The road forward for IronNet remains unclear. The company has been trying to emerge from severe financial straits since 2022 when it announced major layoffs and previously warned of a possible bankruptcy filing.
IronNet hoped to bounce back after a deal was finalized in July to restructure top management, recapitalize the company and delist from the New York Stock Exchange.
IronNet founder Gen. Keith Alexander stepped down as CEO in favor of Linda Zecher, the chair of C5 Capital, which has been a major shareholder of IronNet. Alexander remained as chair of IronNet under the deal.
C5, under a joint venture with Cohen Circle, agreed to fund the company with $15.5 million based on the company reaching certain milestones, followed by up to $51 million when the company went private.
By mid-July, IronNet said it would voluntarily delist from the NYSE, which would become effective Aug. 6. After the delisting the IronNet stock would trade on over-the-counter markets.
The company planned to resume a growth strategy with additional government business and private sector accounts as well as expansion overseas.

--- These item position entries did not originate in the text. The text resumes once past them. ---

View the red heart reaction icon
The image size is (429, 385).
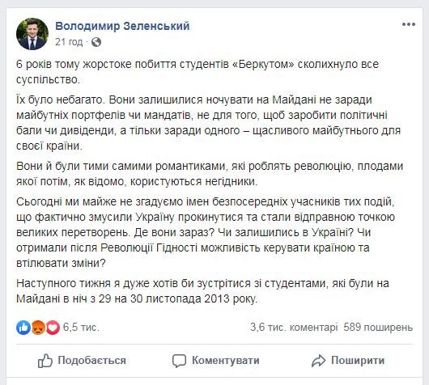click(53, 327)
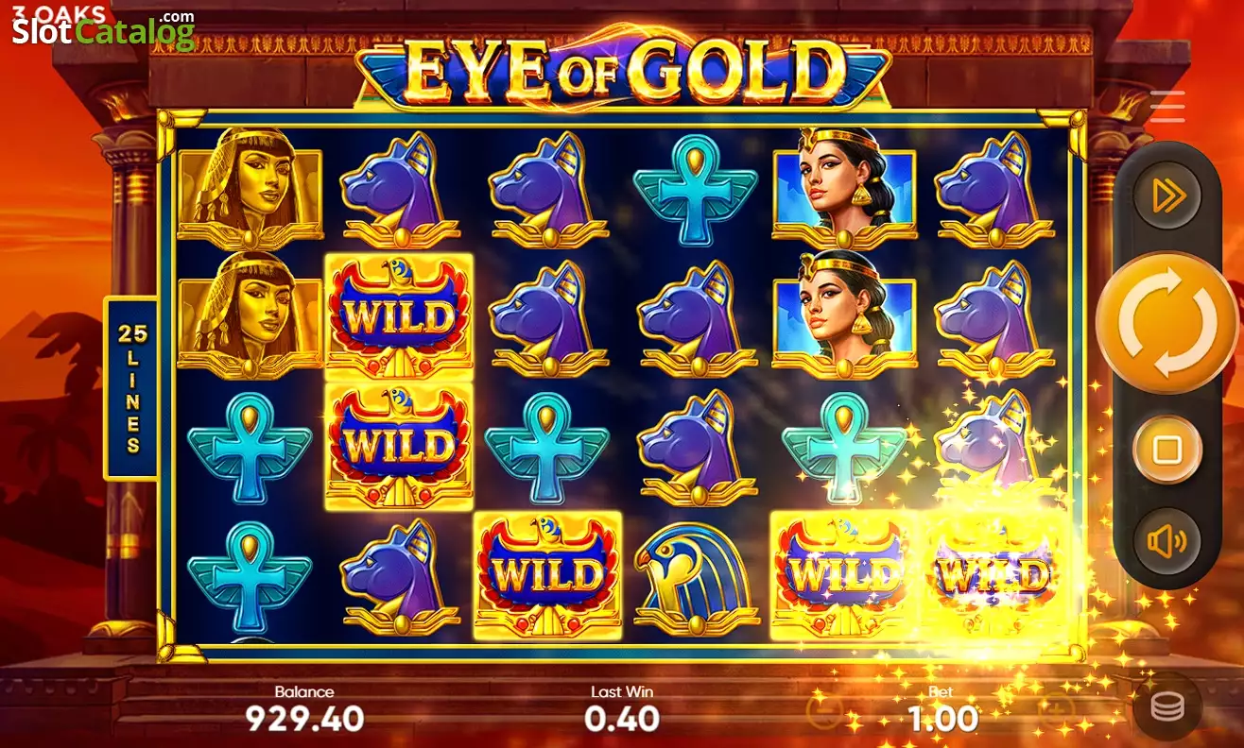Click the Last Win amount 0.40
Image resolution: width=1244 pixels, height=748 pixels.
click(621, 719)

IronNet hoped to regain business momentum under the new leadership, but it is not clear whether the company was able to bring back new business.
The company said the job furloughs and related end of business operations are considered default events in connection with multiple debt agreements, including secured promissory notes and a senior unsecured convertible note.
IronNet said it can’t file for bankruptcy under Chapter 11 and it may need to file under Chapter 7, which would involve a trustee appointment for asset liquidation.